Intelligence or Sentience –  to which do we owe more care and respect?

Presenter: Glynne Evans

June, 2018


Is a gradation of moral obligation justified?


If intelligence, how do we define it? Is a honey bee’s dance any less a form of intelligence than our own, or a bird’s migration skills or song any different  in kind from our mastery of language?

Why should one be intelligence and  another described as instinct?

 
If sentience, how do we know how much pain and variety of emotion is felt  by species with which we have little ability to communicate or interpret their behaviour or mere presentation? And if plant  matter reacts to stimulation, may that be evidence of sentience?

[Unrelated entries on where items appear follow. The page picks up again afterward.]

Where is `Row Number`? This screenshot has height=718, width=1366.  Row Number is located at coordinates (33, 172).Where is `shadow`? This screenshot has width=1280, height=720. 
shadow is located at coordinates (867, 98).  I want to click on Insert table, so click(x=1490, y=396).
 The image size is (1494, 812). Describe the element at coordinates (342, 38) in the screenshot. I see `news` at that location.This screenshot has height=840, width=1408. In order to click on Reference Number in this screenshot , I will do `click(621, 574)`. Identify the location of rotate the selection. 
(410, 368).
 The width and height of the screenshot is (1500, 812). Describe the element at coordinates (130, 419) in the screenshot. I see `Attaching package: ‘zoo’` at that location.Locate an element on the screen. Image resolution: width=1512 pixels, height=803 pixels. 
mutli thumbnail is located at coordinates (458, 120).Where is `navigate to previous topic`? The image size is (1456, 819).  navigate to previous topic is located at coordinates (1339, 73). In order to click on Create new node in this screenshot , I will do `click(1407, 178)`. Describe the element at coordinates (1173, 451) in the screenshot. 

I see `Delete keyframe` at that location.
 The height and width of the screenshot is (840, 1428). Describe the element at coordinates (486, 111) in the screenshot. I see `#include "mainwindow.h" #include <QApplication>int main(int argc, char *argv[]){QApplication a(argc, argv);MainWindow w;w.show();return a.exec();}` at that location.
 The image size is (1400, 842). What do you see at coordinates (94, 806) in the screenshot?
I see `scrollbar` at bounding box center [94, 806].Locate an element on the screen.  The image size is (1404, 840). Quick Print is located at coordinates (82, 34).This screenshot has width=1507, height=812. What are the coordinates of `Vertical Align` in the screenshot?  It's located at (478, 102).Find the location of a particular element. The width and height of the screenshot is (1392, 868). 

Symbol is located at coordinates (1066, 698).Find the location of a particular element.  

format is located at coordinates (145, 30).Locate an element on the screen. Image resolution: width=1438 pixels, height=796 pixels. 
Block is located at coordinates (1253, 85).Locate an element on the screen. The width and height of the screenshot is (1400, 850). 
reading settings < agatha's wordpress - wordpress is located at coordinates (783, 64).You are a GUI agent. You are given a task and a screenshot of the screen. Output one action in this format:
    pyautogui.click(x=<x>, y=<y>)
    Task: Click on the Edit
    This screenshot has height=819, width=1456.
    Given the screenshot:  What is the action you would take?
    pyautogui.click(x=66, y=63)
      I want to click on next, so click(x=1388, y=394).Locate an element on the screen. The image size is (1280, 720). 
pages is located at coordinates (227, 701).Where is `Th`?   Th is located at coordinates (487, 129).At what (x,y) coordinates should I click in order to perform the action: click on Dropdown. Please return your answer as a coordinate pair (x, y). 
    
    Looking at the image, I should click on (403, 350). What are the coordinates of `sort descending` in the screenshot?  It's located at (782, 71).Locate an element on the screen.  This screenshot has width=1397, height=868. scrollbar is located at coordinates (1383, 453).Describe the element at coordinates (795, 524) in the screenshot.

We are facing the possibility of mass extinction or near extinction. If this  appears to be inexorably the case, does this change our priorities? Should  we attempt to preferentially save some species or individuals with particular  characteristics of their species, whether for hardiness and possibly less of a  certain kind of sentience, or for intelligence as another form of adaptability?  How about for sociability, empathy, for vegetarian diet, or ecological non  disruption?

 
Is life worth saving anyway? Are the disruptions of physical atoms in a  “lifeless” multiverse any less or more matters of pain and pleasure than those in central nervous systems. Is intelligence of worth beyond a survival  mechanism or a curiosity for other intelligences?

 
Can these questions be addressed by “the man in the street” or  the woman  in labour as well as it can by philosophers?  (I think they can, regardless of  the immense difficulty.)